Ultimately, our findings are based on a correlative analysis that does not identify the specific mechanisms that are contributing to the patterns that we present in this study. Determining the impact of Prussian carp using a finer temporal resolution may provide better insight into underlying mechanisms and impacts (i.e. having a control–impact comparison through time). However, using three lines of evidence, we found consistent patterns of the impact of Prussian carp on native North American species. While these findings are informative to managers, there are still many gaps in knowledge that need to be addressed to ascertain what management prescriptions may aid in reducing their overall impact on native biodiversity. First and foremost, public education of the confirmed presence of Prussian carp and the need to prevent its human-mediated spread is fundamental to preventing further range expansion [69,70]. Secondly, the continuance of monitoring Prussian carp range expansion is needed to further understand potential barriers to its spread and the speed of the invasion [71]. Doing so, will not only highlight geographic areas affected, but allow managers to optimally allocate resources. Thirdly, elimination or subtraction studies are needed to ascertain whether active removal of Prussian carp can help reduce their impact on native biodiversity and establishment on the landscape [5]. Additionally, movement and tracking studies would help to identify the importance of human-mediated dispersal and determine if natural dispersal plays a critical role for Prussian carp range expansion, where currently to our knowledge there is very little understanding of Prussian carp movement in lotic ecosystems [72]. Finally, genetic studies would help to identify the degree to which Prussian carp are undertaking gynogenetic reproduction within their invaded range [15]. As gynogenesis parasitizes sperm from minnow species and can lead to large increases in abundance of Prussian carp [54,73], it is important to understand how much this might play a role.
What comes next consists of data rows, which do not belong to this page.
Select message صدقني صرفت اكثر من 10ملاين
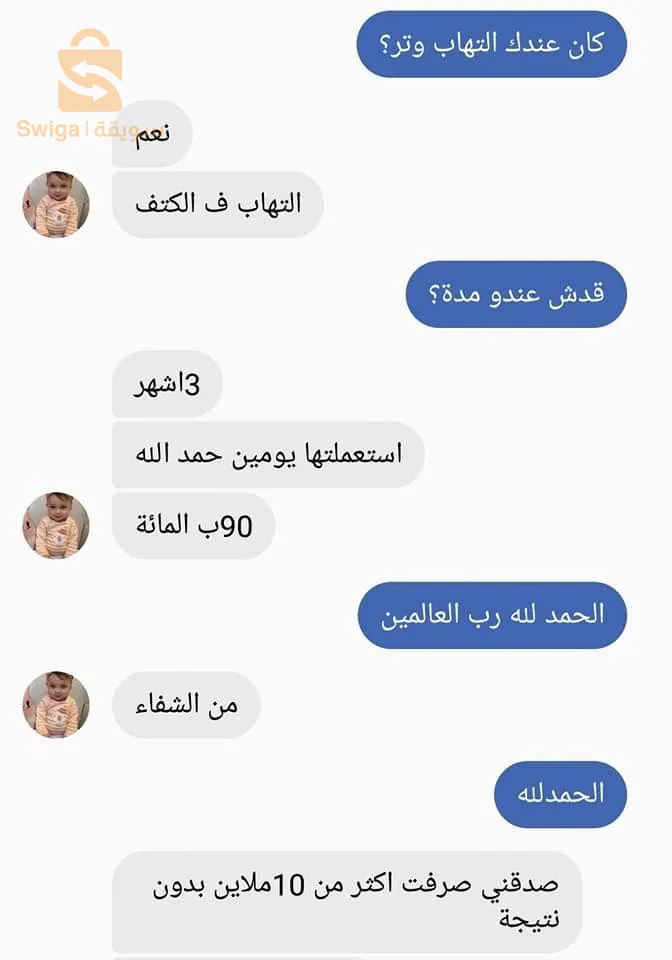This screenshot has height=960, width=672. (347, 902)
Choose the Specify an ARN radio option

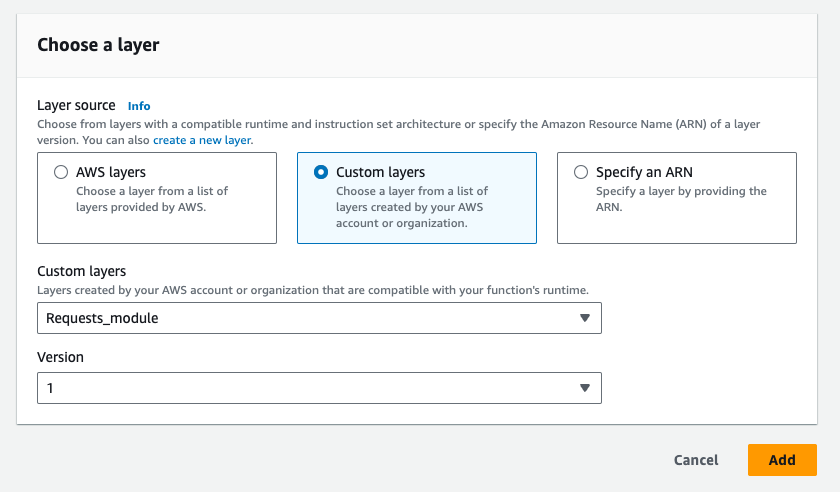[581, 172]
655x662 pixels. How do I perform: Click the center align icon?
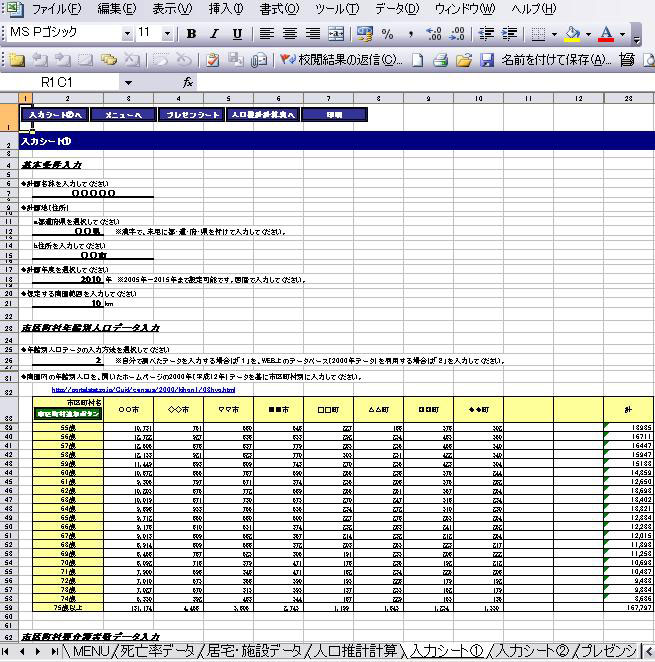point(289,34)
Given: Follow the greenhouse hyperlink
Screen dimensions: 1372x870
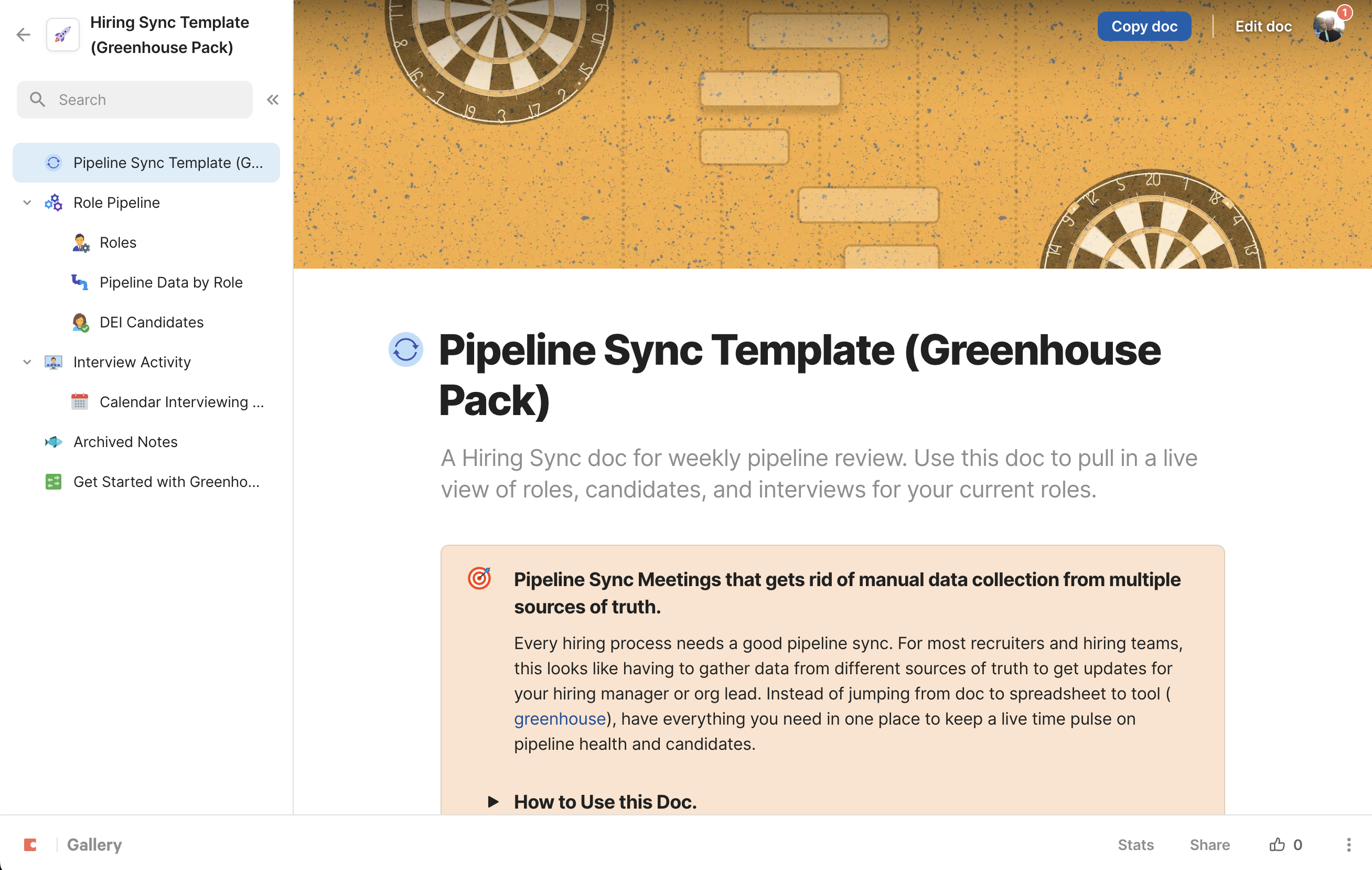Looking at the screenshot, I should [560, 719].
Addressing these knowledge gaps regarding the North American invasion would prove instrumental in preventing future range expansion.

Conclusion

Invasive species pose one of the largest threats to freshwater ecosystems [1,7]. Prussian carp have a legacy in Eurasia as a potent invader [14] and based on our results will have a similar impact in North America. Climate suitability models for Prussian carp also indicate that most of the continental United States of America provides potentially suitable habitat [53], emphasizing the need to assess the potential impact of this non-native species. Here, we demonstrate that once Prussian carp establish, they have significant negative impacts on native fish and benthic invertebrate communities. While we did not detect significant alterations to abiotic factors in lotic ecosystems (streams and rivers), this effect may be amplified in lentic ecosystems (ponds and lakes) as they have higher retention times. Given their impact on native biota, our research underlines the importance of addressing gaps in knowledge regarding this invasion and subsequently having management plans in place to reduce their overall impact. Our study suggests that a failure to do so will lead to significantly altered biodiversity and freshwater ecosystems in North America.